» Given request: Turn each line of the records below into a Markdown table with the columns No. and Line. Number the rows in order and skip any blank lines.

- - - - - - -

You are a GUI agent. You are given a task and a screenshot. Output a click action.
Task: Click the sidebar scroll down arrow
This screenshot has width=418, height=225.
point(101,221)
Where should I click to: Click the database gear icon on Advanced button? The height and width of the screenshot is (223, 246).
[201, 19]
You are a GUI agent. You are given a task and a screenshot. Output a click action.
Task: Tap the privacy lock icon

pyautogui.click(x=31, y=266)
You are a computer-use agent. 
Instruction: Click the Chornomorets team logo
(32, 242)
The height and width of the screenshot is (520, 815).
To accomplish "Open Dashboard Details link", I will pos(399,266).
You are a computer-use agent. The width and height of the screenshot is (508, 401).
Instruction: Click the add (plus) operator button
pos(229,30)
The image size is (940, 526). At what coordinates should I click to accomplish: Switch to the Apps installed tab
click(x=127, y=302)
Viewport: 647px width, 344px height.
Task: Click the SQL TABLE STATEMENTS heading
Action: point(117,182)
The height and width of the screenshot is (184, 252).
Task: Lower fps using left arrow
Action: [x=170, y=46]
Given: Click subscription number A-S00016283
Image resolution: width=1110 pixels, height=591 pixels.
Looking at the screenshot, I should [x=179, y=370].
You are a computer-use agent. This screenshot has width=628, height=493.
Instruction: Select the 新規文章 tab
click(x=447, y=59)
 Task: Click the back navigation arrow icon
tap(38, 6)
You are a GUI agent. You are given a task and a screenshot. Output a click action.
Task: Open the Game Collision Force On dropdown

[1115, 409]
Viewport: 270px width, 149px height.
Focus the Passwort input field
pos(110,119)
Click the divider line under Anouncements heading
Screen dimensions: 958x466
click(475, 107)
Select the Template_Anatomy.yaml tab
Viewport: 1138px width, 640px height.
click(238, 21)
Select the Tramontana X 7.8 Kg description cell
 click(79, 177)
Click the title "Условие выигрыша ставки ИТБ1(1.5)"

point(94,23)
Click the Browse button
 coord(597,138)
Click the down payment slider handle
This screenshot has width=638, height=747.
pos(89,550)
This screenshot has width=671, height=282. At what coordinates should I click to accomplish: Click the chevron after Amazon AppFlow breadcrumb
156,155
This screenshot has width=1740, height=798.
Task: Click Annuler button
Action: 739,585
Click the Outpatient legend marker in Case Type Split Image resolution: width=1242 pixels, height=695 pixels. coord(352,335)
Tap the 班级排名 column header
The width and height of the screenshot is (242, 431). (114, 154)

- - - - - - -

» Answer in full:
| No. | Line |
|---|---|
| 1 | You are a GUI agent. You are given a task and a screenshot. Output a click action. |
| 2 | Task: Click the sidebar scroll down arrow |
| 3 | This screenshot has width=418, height=225. |
| 4 | point(101,221) |
| 5 | Where should I click to: Click the database gear icon on Advanced button? The height and width of the screenshot is (223, 246). |
| 6 | [201, 19] |
| 7 | You are a GUI agent. You are given a task and a screenshot. Output a click action. |
| 8 | Task: Tap the privacy lock icon |
| 9 | pyautogui.click(x=31, y=266) |
| 10 | You are a computer-use agent.  |
| 11 | Instruction: Click the Chornomorets team logo |
| 12 | (32, 242) |
| 13 | The height and width of the screenshot is (520, 815). |
| 14 | To accomplish "Open Dashboard Details link", I will pos(399,266). |
| 15 | You are a computer-use agent. The width and height of the screenshot is (508, 401). |
| 16 | Instruction: Click the add (plus) operator button |
| 17 | pos(229,30) |
| 18 | The image size is (940, 526). At what coordinates should I click to accomplish: Switch to the Apps installed tab |
| 19 | click(x=127, y=302) |
| 20 | Viewport: 647px width, 344px height. |
| 21 | Task: Click the SQL TABLE STATEMENTS heading |
| 22 | Action: point(117,182) |
| 23 | The height and width of the screenshot is (184, 252). |
| 24 | Task: Lower fps using left arrow |
| 25 | Action: [x=170, y=46] |
| 26 | Given: Click subscription number A-S00016283 |
| 27 | Image resolution: width=1110 pixels, height=591 pixels. |
| 28 | Looking at the screenshot, I should [x=179, y=370]. |
| 29 | You are a computer-use agent. This screenshot has width=628, height=493. |
| 30 | Instruction: Select the 新規文章 tab |
| 31 | click(x=447, y=59) |
| 32 |  Task: Click the back navigation arrow icon |
| 33 | tap(38, 6) |
| 34 | You are a GUI agent. You are given a task and a screenshot. Output a click action. |
| 35 | Task: Open the Game Collision Force On dropdown |
| 36 | [1115, 409] |
| 37 | Viewport: 270px width, 149px height. |
| 38 | Focus the Passwort input field |
| 39 | pos(110,119) |
| 40 | Click the divider line under Anouncements heading |
| 41 | Screen dimensions: 958x466 |
| 42 | click(475, 107) |
| 43 | Select the Template_Anatomy.yaml tab |
| 44 | Viewport: 1138px width, 640px height. |
| 45 | click(238, 21) |
| 46 | Select the Tramontana X 7.8 Kg description cell |
| 47 |  click(79, 177) |
| 48 | Click the title "Условие выигрыша ставки ИТБ1(1.5)" |
| 49 | point(94,23) |
| 50 | Click the Browse button |
| 51 |  coord(597,138) |
| 52 | Click the down payment slider handle |
| 53 | This screenshot has width=638, height=747. |
| 54 | pos(89,550) |
| 55 | This screenshot has width=671, height=282. At what coordinates should I click to accomplish: Click the chevron after Amazon AppFlow breadcrumb |
| 56 | 156,155 |
| 57 | This screenshot has width=1740, height=798. |
| 58 | Task: Click Annuler button |
| 59 | Action: 739,585 |
| 60 | Click the Outpatient legend marker in Case Type Split Image resolution: width=1242 pixels, height=695 pixels. coord(352,335) |
| 61 | Tap the 班级排名 column header |
| 62 | The width and height of the screenshot is (242, 431). (114, 154) |